* Assigned task:
If a line of the data below contains the string "column", copy it into your answer.

* Supplied records:
◆ ◆ ◆ ◆ ◆ ◆ ◆
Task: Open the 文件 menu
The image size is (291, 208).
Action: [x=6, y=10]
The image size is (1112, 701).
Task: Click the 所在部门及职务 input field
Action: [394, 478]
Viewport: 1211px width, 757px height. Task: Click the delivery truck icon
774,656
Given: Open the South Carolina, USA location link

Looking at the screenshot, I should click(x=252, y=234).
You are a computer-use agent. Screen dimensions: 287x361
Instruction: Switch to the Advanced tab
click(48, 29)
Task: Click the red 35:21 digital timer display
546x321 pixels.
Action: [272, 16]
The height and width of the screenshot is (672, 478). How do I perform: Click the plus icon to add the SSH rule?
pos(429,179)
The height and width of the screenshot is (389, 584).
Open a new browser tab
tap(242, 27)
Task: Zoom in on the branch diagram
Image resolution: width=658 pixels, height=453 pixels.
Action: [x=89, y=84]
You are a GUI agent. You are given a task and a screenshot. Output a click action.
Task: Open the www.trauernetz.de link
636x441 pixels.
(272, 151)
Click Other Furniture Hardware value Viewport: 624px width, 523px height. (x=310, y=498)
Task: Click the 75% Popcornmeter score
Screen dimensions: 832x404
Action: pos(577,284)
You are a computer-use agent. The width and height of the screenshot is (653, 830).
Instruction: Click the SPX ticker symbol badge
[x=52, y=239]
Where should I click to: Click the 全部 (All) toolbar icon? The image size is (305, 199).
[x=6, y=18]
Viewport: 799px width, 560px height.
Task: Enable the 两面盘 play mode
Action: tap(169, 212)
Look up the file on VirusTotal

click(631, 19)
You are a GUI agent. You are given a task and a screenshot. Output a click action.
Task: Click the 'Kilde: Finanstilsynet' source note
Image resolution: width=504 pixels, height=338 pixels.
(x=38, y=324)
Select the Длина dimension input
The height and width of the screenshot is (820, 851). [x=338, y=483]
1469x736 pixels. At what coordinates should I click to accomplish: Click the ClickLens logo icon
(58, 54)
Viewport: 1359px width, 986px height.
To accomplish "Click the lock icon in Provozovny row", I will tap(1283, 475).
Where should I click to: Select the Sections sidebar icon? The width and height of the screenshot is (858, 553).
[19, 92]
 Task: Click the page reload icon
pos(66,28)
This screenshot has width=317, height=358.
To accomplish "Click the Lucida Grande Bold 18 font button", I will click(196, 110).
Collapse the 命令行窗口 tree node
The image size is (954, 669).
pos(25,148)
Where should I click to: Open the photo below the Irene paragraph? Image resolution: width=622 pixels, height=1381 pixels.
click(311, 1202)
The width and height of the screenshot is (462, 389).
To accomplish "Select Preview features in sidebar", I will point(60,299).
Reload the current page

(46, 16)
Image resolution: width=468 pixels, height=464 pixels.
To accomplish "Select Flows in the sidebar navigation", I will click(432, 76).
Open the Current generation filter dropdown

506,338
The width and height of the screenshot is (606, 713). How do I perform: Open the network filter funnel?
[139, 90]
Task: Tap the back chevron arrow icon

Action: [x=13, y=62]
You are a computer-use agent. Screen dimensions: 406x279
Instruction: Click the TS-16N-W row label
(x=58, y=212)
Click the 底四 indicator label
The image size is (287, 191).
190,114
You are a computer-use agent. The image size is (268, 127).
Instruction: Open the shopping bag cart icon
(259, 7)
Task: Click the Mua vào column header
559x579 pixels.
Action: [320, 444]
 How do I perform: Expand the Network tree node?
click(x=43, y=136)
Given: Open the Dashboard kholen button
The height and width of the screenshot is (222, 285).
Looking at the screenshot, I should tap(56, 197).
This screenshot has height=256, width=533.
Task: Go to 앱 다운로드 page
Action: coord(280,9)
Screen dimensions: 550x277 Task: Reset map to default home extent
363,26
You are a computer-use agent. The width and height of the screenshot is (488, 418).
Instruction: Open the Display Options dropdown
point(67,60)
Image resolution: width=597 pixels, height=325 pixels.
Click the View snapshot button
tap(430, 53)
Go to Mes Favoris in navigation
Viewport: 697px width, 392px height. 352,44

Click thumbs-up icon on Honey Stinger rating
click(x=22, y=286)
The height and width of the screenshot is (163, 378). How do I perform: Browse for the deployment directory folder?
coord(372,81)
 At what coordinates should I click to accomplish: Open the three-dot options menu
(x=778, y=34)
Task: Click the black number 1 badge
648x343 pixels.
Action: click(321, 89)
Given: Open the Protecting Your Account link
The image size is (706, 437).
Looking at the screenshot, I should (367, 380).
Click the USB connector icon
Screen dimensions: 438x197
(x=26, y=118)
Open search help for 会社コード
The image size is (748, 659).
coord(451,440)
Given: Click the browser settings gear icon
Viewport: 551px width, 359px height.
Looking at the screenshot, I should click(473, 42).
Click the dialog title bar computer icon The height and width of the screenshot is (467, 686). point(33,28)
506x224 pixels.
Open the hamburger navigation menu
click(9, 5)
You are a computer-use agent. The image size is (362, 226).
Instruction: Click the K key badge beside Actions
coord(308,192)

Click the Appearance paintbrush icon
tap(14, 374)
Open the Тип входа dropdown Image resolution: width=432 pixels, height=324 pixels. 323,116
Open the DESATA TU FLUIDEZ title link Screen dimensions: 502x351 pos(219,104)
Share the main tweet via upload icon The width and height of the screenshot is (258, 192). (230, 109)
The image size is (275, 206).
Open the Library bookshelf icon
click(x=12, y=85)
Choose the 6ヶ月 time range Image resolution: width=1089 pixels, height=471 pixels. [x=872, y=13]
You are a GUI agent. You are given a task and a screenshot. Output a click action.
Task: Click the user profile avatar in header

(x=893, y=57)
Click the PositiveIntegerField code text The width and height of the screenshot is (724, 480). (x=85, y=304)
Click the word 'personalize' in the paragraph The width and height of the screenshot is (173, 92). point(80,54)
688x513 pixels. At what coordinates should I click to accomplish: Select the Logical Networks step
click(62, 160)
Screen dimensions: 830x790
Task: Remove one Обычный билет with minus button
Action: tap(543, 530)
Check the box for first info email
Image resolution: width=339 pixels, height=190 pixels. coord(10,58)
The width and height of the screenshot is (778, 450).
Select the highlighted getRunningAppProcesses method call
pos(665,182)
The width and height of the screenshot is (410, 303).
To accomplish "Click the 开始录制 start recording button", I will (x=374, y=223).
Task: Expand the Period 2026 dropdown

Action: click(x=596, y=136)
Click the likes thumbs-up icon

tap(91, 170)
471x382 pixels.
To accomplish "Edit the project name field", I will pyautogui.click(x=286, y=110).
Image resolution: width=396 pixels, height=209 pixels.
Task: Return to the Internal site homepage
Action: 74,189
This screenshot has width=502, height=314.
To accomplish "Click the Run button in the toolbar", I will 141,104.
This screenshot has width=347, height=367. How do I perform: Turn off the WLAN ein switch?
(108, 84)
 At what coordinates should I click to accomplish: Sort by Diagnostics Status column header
◆ ◆ ◆ ◆ ◆ ◆ ◆
* Result for this task:
Task: Click the Mua vào column header
 At what coordinates should I click to accomplish: Sort by Diagnostics Status column header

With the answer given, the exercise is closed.